Begin with the first line of the listing and quote every line through the one containing "Task: Open the Product menu"; give only those lines.

........

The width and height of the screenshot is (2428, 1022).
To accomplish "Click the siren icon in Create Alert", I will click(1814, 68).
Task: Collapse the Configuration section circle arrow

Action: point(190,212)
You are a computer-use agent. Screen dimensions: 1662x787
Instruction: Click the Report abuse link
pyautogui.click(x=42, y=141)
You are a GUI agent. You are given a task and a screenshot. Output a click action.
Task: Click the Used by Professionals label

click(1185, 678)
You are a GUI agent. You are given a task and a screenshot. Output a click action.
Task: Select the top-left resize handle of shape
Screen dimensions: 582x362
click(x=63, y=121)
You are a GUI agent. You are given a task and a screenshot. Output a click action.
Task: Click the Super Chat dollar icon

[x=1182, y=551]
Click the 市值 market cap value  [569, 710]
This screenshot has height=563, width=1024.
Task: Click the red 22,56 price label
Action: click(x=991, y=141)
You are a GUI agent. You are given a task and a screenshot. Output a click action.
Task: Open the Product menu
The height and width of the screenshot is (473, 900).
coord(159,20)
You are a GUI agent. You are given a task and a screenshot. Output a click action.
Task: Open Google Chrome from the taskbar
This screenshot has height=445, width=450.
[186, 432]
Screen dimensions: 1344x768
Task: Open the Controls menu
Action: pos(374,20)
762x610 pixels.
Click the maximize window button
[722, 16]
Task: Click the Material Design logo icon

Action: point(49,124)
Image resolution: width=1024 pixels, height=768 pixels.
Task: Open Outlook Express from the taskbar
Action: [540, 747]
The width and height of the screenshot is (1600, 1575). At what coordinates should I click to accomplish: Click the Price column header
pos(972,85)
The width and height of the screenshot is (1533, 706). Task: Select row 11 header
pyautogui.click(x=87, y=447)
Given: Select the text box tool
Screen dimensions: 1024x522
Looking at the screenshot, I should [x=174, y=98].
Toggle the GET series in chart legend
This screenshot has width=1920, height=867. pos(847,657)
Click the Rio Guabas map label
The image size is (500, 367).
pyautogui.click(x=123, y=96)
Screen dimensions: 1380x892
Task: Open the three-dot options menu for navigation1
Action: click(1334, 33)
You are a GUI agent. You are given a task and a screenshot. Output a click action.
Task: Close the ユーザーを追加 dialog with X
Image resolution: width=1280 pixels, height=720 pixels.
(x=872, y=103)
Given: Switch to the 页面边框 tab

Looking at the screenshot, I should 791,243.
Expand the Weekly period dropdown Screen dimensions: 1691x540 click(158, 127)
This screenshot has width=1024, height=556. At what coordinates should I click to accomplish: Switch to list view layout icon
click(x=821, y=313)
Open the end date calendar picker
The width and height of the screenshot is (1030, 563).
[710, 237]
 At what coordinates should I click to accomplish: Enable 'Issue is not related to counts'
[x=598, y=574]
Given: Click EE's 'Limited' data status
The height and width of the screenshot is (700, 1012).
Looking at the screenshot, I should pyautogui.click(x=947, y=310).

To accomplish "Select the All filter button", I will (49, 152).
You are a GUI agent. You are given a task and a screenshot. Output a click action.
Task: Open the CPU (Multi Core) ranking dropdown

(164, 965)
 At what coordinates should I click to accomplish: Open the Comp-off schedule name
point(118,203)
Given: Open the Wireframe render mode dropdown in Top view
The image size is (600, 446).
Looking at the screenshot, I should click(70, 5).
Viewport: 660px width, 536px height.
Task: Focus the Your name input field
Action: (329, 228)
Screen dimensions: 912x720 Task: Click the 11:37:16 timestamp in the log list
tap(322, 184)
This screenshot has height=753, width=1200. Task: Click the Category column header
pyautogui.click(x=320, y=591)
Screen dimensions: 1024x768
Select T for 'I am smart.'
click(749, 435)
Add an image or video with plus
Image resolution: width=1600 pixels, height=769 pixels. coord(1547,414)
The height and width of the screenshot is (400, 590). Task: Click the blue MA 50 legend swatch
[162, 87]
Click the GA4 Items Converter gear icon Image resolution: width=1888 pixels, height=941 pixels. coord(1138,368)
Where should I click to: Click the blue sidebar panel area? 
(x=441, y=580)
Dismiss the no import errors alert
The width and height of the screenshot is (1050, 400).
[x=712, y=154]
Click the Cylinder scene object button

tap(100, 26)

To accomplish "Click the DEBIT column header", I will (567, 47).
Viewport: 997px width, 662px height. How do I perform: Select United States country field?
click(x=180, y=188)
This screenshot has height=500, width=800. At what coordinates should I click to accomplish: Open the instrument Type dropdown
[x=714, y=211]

........

▸ **Reply to the task**
The width and height of the screenshot is (2428, 1022).
To accomplish "Click the siren icon in Create Alert", I will click(1814, 68).
Task: Collapse the Configuration section circle arrow

Action: point(190,212)
You are a computer-use agent. Screen dimensions: 1662x787
Instruction: Click the Report abuse link
pyautogui.click(x=42, y=141)
You are a GUI agent. You are given a task and a screenshot. Output a click action.
Task: Click the Used by Professionals label

click(1185, 678)
You are a GUI agent. You are given a task and a screenshot. Output a click action.
Task: Select the top-left resize handle of shape
Screen dimensions: 582x362
click(x=63, y=121)
You are a GUI agent. You are given a task and a screenshot. Output a click action.
Task: Click the Super Chat dollar icon

[x=1182, y=551]
Click the 市值 market cap value  [569, 710]
This screenshot has height=563, width=1024.
Task: Click the red 22,56 price label
Action: click(x=991, y=141)
You are a GUI agent. You are given a task and a screenshot. Output a click action.
Task: Open the Product menu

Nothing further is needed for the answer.